In 1966, Lingenfelter Investments bought the property and developed the land to include a golf course and other amenities. Glenwood Hall was utilized as a clubhouse and restaurant. Later, the property was purchased by Mutual of Omaha as an investment but was resold in the late 1970s to a private equity firm from Louisville in hopes of turning the Golf Resort around. It was sold again in the early 1990s to the current private ownership who have restored and given new life to the park.

==Geography and wildlife==
Perry Park rests on the Kentucky River, which surrounds it on two sides. It is mostly flat, but is surrounded by mountains. Its many rolling hills are perfectly suited for golfing.
There are numerous lakes on the golf course and surrounding areas. The largest of these lakes is Holiday Lake which is approximately 82 acres. Holiday Lake was originally 26 acres when originally dammed. The other lakes are Inverness Lake which is approximately 5 acres as it meanders through the park's South side and Big Bass Lake which is approximately 3 acres and drains into Holiday Lake in the middle of the park. All these lakes are excellent fishing lakes for the residents and owners in the park. These are private lakes, not open to public fishing.

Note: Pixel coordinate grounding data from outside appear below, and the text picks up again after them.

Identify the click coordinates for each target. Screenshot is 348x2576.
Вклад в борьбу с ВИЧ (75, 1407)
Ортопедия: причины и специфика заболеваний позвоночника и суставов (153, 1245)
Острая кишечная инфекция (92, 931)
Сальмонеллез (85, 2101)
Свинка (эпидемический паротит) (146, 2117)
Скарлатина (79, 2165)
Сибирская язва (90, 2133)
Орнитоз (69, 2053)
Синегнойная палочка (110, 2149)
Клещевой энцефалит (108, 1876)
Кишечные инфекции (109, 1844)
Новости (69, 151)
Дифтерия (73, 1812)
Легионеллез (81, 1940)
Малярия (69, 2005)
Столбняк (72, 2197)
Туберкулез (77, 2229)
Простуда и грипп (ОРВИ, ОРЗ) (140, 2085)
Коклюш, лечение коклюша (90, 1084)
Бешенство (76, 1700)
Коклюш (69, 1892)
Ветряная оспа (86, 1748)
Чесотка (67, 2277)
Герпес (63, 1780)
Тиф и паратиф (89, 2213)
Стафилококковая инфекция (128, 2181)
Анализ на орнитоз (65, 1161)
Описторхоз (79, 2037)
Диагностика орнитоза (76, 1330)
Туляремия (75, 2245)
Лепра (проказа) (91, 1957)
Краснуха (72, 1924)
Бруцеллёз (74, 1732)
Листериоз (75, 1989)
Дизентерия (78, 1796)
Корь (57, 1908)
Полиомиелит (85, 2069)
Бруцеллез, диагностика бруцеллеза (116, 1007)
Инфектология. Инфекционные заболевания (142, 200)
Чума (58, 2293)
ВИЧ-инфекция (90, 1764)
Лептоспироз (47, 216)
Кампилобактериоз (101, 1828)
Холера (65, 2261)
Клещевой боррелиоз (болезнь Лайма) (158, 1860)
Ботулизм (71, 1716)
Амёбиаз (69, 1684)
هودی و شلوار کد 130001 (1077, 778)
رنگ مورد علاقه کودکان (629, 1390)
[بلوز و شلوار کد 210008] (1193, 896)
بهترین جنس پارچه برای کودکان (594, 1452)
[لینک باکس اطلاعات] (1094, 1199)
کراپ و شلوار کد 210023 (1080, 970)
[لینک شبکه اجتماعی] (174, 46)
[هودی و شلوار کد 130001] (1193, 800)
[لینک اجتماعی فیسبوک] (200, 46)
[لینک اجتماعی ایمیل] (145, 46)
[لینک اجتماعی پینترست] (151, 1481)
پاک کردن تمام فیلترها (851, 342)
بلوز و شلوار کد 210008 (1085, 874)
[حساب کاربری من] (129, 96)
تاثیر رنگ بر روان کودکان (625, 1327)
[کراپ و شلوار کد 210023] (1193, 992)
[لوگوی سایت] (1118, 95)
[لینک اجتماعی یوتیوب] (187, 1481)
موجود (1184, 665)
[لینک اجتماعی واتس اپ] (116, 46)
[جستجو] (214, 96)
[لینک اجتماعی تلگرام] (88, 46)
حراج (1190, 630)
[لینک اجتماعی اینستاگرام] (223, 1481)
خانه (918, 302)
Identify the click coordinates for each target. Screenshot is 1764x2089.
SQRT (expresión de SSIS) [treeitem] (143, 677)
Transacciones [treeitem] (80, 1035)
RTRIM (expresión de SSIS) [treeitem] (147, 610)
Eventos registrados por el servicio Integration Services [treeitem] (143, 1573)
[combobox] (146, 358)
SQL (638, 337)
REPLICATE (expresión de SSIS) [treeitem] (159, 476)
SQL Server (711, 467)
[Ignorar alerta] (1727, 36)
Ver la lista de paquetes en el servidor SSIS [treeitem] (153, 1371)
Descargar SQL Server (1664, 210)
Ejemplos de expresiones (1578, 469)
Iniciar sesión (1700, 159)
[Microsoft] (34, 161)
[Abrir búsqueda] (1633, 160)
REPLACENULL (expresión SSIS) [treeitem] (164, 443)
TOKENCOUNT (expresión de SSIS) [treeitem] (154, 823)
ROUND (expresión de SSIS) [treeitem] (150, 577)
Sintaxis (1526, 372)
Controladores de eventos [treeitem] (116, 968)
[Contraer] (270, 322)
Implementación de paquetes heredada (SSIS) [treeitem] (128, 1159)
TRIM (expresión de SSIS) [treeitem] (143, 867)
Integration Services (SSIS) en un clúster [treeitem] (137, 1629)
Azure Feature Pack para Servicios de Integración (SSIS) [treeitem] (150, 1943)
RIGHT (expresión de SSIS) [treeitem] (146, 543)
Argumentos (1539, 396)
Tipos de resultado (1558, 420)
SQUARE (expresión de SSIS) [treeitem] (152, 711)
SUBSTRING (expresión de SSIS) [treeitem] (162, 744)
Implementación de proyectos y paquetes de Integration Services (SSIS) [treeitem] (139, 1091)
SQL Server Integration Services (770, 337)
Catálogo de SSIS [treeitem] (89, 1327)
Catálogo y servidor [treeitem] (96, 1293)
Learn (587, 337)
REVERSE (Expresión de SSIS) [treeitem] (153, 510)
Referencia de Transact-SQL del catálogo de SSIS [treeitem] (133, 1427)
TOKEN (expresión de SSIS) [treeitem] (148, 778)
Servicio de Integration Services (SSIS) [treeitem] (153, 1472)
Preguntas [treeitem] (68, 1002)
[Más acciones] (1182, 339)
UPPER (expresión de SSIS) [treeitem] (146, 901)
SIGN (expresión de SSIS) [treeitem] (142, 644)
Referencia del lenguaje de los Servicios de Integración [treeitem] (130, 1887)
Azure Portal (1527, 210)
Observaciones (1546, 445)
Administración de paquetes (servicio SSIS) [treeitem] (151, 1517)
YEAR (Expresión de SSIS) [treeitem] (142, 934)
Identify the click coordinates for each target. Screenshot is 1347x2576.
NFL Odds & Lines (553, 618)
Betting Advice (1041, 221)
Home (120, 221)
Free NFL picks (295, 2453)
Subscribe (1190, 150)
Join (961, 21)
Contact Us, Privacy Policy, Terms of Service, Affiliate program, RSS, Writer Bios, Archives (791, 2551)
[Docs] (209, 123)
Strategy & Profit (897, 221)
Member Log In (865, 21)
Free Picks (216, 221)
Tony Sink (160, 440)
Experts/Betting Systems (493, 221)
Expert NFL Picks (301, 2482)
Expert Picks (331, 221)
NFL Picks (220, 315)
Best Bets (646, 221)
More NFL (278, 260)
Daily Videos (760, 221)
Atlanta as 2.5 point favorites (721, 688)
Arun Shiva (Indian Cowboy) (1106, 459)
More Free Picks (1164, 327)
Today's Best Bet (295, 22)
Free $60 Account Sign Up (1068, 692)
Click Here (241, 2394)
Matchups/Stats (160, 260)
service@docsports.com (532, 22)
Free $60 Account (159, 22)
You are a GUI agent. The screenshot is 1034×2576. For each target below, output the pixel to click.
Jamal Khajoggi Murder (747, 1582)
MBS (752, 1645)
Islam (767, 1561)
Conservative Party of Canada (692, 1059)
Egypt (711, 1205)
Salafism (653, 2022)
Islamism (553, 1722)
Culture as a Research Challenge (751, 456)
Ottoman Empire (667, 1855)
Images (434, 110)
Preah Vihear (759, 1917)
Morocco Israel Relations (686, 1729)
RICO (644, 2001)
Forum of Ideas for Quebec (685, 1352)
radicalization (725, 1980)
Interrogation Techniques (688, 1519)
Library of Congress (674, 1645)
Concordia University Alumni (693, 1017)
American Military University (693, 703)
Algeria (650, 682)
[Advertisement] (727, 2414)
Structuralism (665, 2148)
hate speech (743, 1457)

Wildlife is also very abundant in the park. The symbol of Perry Park is the White-tailed deer. There are hundreds in the park.

Other wildlife include Raccoons, Opossums, Skunks, Groundhogs, Red and Gray Foxes, Gray, Black and Fox Squirrels, Chipmunks, Bobcats and Coyotes.

It is rumored that the Black squirrels were brought in by a group of mayors from the Greater Cincinnati and Northern Kentucky areas in the 1940s to hunt them locally versus having to travel to Michigan for their yearly squirrel hunting trip. Black squirrels can also be found in Fort Mitchell, Kentucky and Sharonville and Wyoming, Ohio areas.

Black Bear and Cougars have not been seen in the area for many years. Their return is anticipated as their range continues to return to its original area. The surrounding hills and mountains are perfect environment to support their return.

Perry Park has a healthy bat population in Perry Park that keeps the flying insects in check. White-nose syndrome has not been observed in the area.

Birds such as Cardinals, Orioles, Bluebirds, Tanagers, Chickadees, Titmouse, Nuthatches, Swallows, Sparrows, Jays, Hawks, Kestrels, all varieties of Owls, all varieties of Woodpeckers including the large and loud Pileated Woodpecker are frequently seen in the area and the surrounding forests. Bald Eagles have also returned to the park and are often seen around the golf course and river areas. Wild turkey are prevalent as well and can be heard gobbling throughout the woods in spring and during summer thunderstorms.

Reptiles in the creeks, sloughs and lakes are abundant as well. Rat snakes, Milk snakes, Common watersnake, Eastern racer and tiny Ring-Necked Snake are common. Venomous Eastern copperheads may be in the area but none have been reported or seen since anyone can remember. Other reptiles include a variety of Turtles, Toads, Frogs, Salamanders and even Hellbenders.

==Golfing and nearby attractions==
Perry Park's main attraction is a 27-hole golf course, with 9 different golf packages. It has a par of 72 and 5 sets of tees ranging from 7355 to 4000 yards. In 1997, after its former owner went into bankruptcy, the golf club (then called Glenwood Hall Golf & Country Club) was converted "from a mostly private resort to a club selling public memberships".

Also nearby is historic Carrollton and General Butler State Park.